今回は、建設現場で使用される標識の種類やデザインの工夫、背景にある社会的な変化について触れていきます。
外国人労働者の増加に伴い、安全標識を全面改訂
建設現場では、常に安全が最優先されます。日本では、1972(昭和47)年に労働安全衛生法が制定され、関連する省令や政令も含めて何度も改正されてきました。建設業者等による長年にわたる自主的な労働災害防止活動と相まって、1972(昭和47年)に2,400 人にも上っていた建設業における労働災害による死亡者数は、2022(令和4)年には 281 人まで減少しました。
安全性を守る上で大きな役割を担っているのが、安全標識です。建設業労働災害防止協会(健災防)は、建設現場で使用する基本的な安全標識を統一し、その普及により建設現場における労働災害防止に資することを目的とする「建設現場用安全標識に関する指針」を制定しました。

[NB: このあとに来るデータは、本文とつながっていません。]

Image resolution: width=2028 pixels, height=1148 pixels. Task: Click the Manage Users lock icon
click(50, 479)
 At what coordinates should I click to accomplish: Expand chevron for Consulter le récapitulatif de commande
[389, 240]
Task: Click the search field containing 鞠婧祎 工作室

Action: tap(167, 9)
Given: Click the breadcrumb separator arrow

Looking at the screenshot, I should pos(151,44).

1983(昭和58)年に一般公募した図案をもとに、交通安全、消防、JISなどの専門家の意見を取り入れながら、基本デザインを作成し、13種類の建災防統一安全標識(以下、「統一安全標識」)を規定。2004(平成16)年には8種類の統一安全標識を追加して合計21種類となり、さらに、2019(令和元)年には全面改訂版が行われ、1種類を廃止して7種類を追加、合計27種類となりました。

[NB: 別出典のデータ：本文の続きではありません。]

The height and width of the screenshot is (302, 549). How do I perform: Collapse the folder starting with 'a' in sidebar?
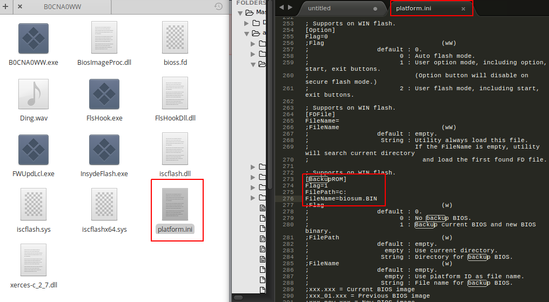247,33
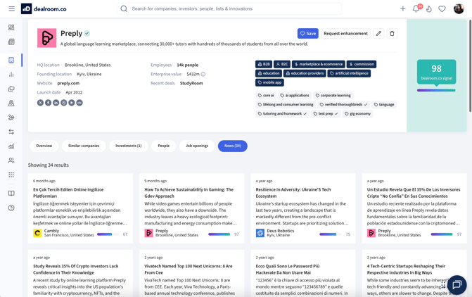This screenshot has width=472, height=297.
Task: Click the trash delete icon
Action: 392,34
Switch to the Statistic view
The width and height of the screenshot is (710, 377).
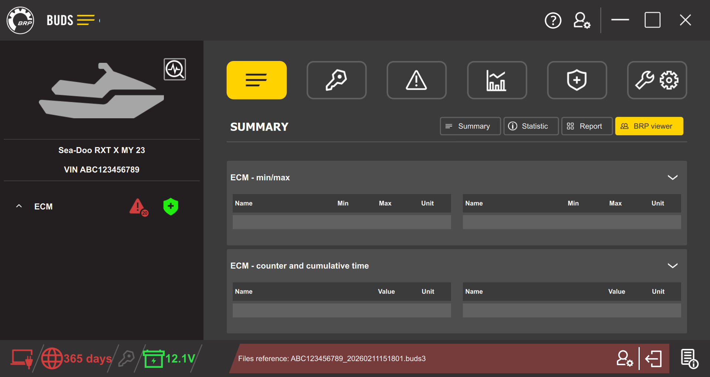[x=531, y=126]

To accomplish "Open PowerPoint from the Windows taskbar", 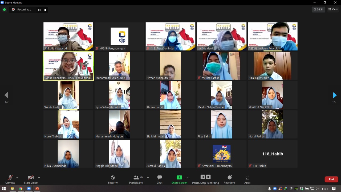I will (x=37, y=189).
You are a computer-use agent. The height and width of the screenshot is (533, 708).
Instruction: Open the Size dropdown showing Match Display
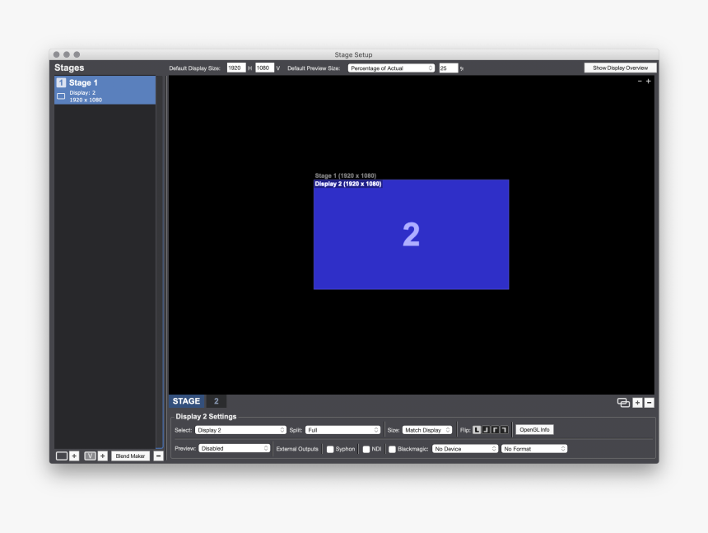tap(428, 429)
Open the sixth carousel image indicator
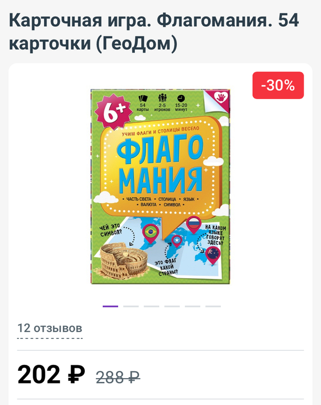 [213, 306]
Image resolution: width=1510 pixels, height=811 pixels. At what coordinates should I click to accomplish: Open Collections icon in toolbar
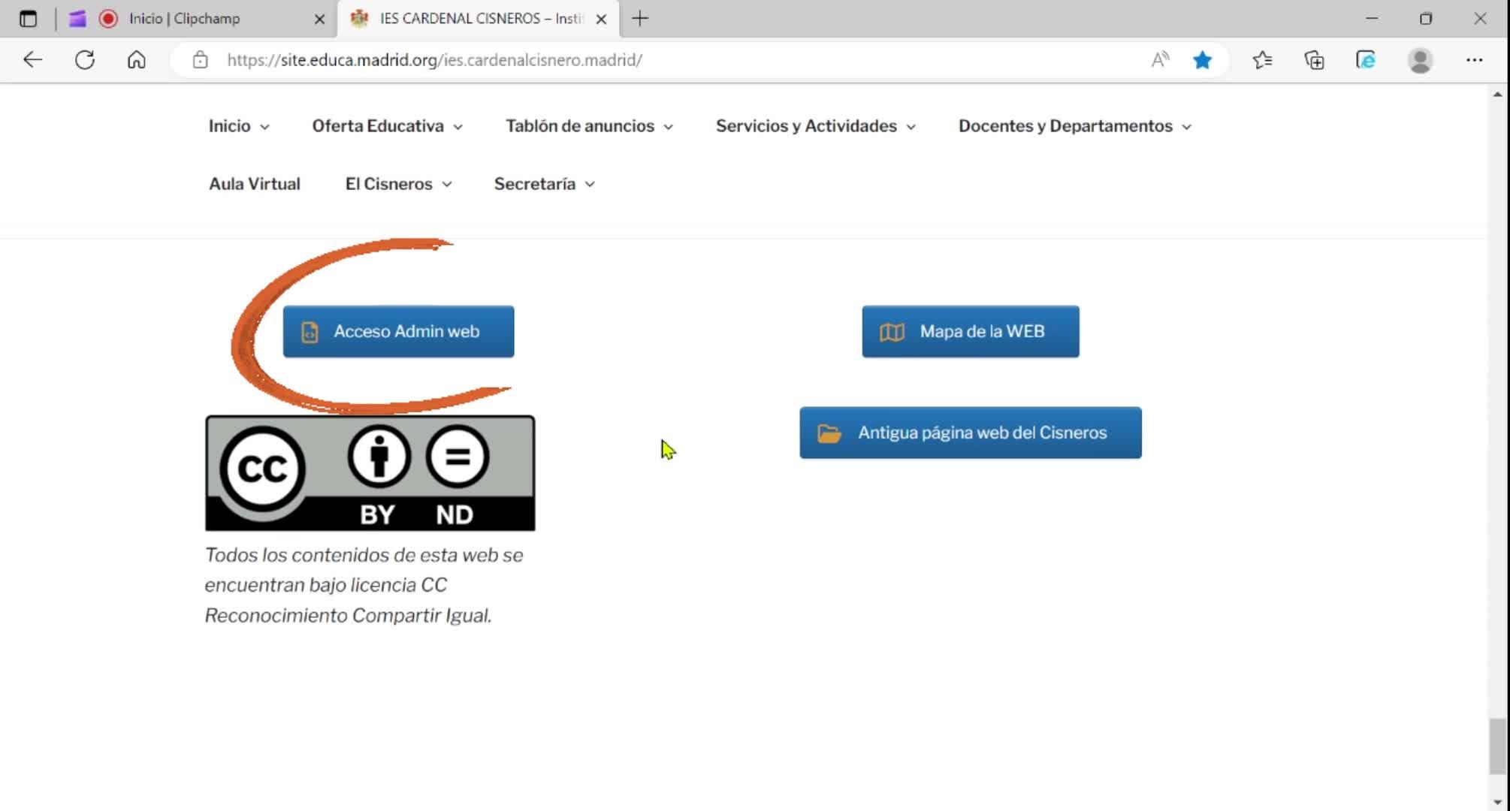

改訂の背景には、建設現場での外国人労働者の増加があります。建設業界では、少子高齢化の影響で作業員の確保が難しい状況が続いていました。そこで外国人労働者の受け入れを制度として拡充するため、「特定技能」という新たな在留資格の創設を柱とする「出入国管理及び難民認定法」及び「法務省設置法」の一部を改正する法律が2018(平成30)年12月に公布(平成31年4月施行)され、国土交通省において建設分野の運用方針が示されました。
ここで大きな課題として浮上したのが、言葉や文化の違いによる安全意識のばらつきです。日本人にとっては見慣れた標識や注意喚起も、外国人労働者には伝わりにくい場合がありました。そのため、安全標識の改訂が検討されたのです。
色と形に込められた標識の意味
安全標識の改訂の最大のポイントは、「誰にでもわかりやすく」という視点です。図記号は、JIS等で規定されているデザインを踏まえ、建設業の特徴を加味したユニバーサルデザインに変更されました。また色彩は、JISに準拠して、誰もが認識しやすい色を採用し、標識に用いる書体はユニバーサルデザイン書体を用いました。さらに、標識は縦横比などの仕様を統一しつつ、掲示場所に応じて自由なサイズで設置できるようにしました。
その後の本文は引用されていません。